Il aurait été beaucoup plus judicieux d'intégrer des nuances plus subtiles à son personnage plus souvent. Comme je l'ai dit c'est tout de même en grande partie lié à la faible qualité des loners, il suffit de voir The Idiot's Lantern, Fear Her, Love and Monsters ou même New Earth et le two-parter Cyberman pour voir que le Docteur n'est pas à son meilleur jour. Sur une saison de 14 épisodes en incluant le Noël, c'est beaucoup.
Ce n'est pas la seule chose pour laquelle la saison a pris un tournant opposé à la une. Il n'y a pas de mention de la Time War avant très longtemps, une mythologie très peu poussée, un Docteur très peu intéressant d'un point de vue de son passé... mais aussi une Rose beaucoup plus controversée, à raison.

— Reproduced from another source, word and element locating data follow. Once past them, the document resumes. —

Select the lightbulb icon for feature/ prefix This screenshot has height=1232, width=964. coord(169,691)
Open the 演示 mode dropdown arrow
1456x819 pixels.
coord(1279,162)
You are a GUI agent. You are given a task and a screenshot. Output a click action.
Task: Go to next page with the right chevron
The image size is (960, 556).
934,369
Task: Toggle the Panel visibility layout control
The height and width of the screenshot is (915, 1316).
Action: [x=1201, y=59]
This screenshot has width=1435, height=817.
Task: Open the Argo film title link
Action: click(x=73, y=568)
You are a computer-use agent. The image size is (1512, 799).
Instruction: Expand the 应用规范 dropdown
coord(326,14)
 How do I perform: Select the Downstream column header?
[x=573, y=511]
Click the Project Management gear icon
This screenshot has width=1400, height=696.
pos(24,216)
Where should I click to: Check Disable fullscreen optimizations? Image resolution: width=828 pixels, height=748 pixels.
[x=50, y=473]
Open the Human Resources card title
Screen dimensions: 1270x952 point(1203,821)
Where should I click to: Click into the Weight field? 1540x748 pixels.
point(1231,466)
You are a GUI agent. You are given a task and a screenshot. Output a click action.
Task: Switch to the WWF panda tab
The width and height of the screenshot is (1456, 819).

Si je n'ai aucun mal à dire que la relation Nine/Rose est l'une des meilleures du show, Rose Tyler dans la saison 2 est parfois agaçante sur les bords. Dans le Noël, sa réaction avec le Docteur est un peu disproportionnée. Dans la saison elle est hyper dure avec Mickey ou sa mère sans raison valable, parfois jalouse à l'extrême.
Elle n'a pas que de mauvais aspects cela dit, j'aime beaucoup l'assurance dont elle fait preuve dans certains épisodes comme Tooth and Claw, The Idiot's Lantern, Fear Her ou The Satan Pit, où elle n'hésite pas à prendre la situation en main. Mais où est la Rose Tyler qui était prête à se mettre entre un Dalek et le Docteur pour affirmer son opinion ? Où est la Rose Tyler qui a ouvert le coeur du TARDIS pour sauver le Docteur ? Où est la Rose Tyler qui a brisé toutes les lois du temps pour sauver son père ?
Oui, l'aspect téméraire est toujours là, mais il y a bien un facteur qui manque : le cœur, l'affection, l'humanité, la sensibilité de Rose de la saison 1.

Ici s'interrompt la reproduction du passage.